I rarely write about technical problems of SEO in my blog, but over time, customers often have questions about what is better to use: 301 or 302 redirect or canonical tag on duplicate content. I think it is worth taking the opportunity to tell you more about each of these methods, to highlight the pros and cons of each of them, and also to give examples of when to use them.
Canonical tags
Canonical tags, as you probably know, if you are an SEO professional, these are the meta tags placed in the <head> section of your page, which indicates the original source of information placed on the page. It looks like this:
<link rel = ”canonical” href = ”http://www.itvolga.com/rental-community/9000058375/AVA-55-Ninth-55-9th-St-San-Francisco-CA-94103/” />
The Canonical tag was introduced back in 2009, and in one of the posts on the MOZ portal this issue was studied in detail. Then he was called "the most important stage in the field of seo-promotion since the creation of the site map." Of course, it was five years ago, but even in the latest Mozscape update, only 18.02% of URLs have a canonical tag (sometimes they even link to each other).
Advantages of using the Canonical tag
The Canonical tag can be useful if you want to tell the search engine that content on your site or on another site may be a duplicate. As far as SEO professionals know, duplicate content can destroy your organic traffic, especially on a long-term basis. In a small amount it can be used to work with duplicate content on the site. It will also be useful for use on other sites that index your content, to tell the search engine where the original content is located, which should be marked as existing. Canonical content will not always work if you want to remove pages from the index or optimize site scans by search engines. However, this can be very useful if you have several types of pages for users or you use page breaks, but still want the search engines to index the full, one-page, long version of the article for ranking purposes.
Disadvantages of using the Canonical tag
First, despite the fact that most search engines state that they take into account the rel = "canonical" attribute, in fact they are not obliged to follow this recommendation. This explains the situation when in the search you can see a copy of the page above the priority.
The second error is the use of the rel = "canonical" attribute for pages with a small percentage of similar content. If the pages do not have a significant amount of identical information, Canonical does not need to use them.
Another mistake is setting up Canonical for pages with a large number of dependent pages. For example, you wrote a long post and broke it into five parts, each of which is on a separate page with its own URL. So you don’t need to refer to the first page in the publication series, otherwise you exclude the possibility of their appearance in search results, even if they are filled with relevant and useful content. In this case, for proper pagination, you need to use the attributes rel = "next" and rel = "prev".
301 redirect
The http status code 301 of the http protocol has always been considered standard to support final and permanent redirection from the page.
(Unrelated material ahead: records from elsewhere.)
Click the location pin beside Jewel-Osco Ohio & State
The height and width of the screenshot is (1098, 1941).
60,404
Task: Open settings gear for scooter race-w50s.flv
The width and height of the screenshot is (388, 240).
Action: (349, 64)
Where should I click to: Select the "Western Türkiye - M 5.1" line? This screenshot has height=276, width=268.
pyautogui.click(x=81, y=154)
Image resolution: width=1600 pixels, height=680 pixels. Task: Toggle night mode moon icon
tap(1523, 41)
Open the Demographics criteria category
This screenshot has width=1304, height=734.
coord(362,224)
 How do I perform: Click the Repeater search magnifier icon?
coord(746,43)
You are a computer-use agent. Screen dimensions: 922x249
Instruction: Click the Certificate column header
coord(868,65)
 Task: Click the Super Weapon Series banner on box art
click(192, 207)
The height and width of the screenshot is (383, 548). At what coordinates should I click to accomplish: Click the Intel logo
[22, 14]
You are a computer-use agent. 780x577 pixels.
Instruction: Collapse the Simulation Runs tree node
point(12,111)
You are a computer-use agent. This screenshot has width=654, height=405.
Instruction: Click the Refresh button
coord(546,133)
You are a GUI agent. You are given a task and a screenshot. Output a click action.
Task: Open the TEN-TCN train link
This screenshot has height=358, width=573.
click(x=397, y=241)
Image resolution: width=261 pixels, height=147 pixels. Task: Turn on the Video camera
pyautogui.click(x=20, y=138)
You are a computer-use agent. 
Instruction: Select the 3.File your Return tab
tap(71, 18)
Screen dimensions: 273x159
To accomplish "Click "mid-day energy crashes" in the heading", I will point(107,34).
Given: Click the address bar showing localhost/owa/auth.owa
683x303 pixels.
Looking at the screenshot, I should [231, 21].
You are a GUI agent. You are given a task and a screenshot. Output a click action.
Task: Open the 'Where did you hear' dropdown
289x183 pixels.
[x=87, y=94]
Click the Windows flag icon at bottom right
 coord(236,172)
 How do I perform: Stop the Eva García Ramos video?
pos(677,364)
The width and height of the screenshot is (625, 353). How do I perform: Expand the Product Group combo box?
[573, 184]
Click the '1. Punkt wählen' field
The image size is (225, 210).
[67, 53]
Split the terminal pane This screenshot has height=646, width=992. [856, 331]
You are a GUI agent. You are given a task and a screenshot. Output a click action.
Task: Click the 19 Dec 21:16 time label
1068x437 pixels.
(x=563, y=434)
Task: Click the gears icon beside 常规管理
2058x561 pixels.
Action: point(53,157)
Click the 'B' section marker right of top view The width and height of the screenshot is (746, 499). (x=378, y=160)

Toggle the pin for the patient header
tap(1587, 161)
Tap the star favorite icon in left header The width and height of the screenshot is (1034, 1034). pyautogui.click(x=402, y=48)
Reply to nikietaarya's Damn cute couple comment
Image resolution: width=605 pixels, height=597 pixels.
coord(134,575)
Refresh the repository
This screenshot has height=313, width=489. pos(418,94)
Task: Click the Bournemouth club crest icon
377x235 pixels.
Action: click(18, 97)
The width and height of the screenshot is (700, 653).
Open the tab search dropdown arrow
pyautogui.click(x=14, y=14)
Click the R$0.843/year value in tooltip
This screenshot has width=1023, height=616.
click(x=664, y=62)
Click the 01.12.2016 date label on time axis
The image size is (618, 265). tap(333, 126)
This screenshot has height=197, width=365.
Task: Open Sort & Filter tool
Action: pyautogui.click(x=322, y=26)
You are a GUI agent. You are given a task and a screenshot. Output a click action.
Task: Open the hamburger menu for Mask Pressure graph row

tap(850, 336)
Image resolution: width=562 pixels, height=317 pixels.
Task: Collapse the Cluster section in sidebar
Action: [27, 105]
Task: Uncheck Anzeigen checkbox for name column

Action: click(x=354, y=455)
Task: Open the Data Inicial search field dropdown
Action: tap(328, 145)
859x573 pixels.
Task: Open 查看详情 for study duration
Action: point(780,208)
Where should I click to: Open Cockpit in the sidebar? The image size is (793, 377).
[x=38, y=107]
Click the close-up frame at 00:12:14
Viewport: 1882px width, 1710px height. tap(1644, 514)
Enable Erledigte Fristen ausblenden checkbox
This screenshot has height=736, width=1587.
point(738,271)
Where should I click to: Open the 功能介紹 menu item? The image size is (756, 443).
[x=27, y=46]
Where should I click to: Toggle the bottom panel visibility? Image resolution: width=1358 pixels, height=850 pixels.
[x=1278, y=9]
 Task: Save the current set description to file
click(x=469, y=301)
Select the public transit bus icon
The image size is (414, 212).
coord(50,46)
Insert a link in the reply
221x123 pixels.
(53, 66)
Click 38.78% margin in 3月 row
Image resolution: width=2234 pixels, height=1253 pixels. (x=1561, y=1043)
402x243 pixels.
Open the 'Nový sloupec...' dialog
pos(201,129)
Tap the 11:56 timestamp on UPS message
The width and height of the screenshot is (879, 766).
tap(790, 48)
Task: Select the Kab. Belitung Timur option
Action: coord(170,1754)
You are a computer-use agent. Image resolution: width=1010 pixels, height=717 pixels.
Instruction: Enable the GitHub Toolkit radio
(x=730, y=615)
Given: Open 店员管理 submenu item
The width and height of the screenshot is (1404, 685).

Using this command, you get high authority of links for most source pages, as well as high relevance and ranking for the page that is redirected.
The 301th redirect informs both users and search engines that the original page is no longer available, and you can find the most suitable, updated information via another link.
301 redirect and possible problems
First, setting the http status code may not be possible if you do not have access to FTP or a server.
Another minus of the 301st redirect is that search engines may take considerable time to index the new page instead of the original one. The time depends on how often the search engine comes to your site and this original page. Therefore, you should not count on the instant success of the 301 redirect and use it in campaigns that require quick results.
Problems may also arise as a result of improperly configured 301 redirects. For example, when the webmaster creates a new site, and then redirects from all pages of the original site to the main page of the new one. As a result, traffic goes to irrelevant content, which provokes a lot of failures.
When to use 301 redirect
By default, this is the preferred method of forwarding;
For pages that have been permanently deleted or replaced;
For domains that have moved (after rebranding, etc.);
For pages with 404th error and remote content (it is assumed that the new content or page exists).
When to use the Canonical tag
If it is impossible to configure the 301th redirect, or its setting will take too much time;
If you want to keep both pages with duplicate content;
When the URL is dynamically changed for the same page (for example, using filtering functionality);
If you need to set up redirection within one site from pages like mysite.ru/page/index.php to the same page with address mysite.ru/page/;
If you want to keep identical content on two sites with different domains (relevant for desktop and mobile versions of the site).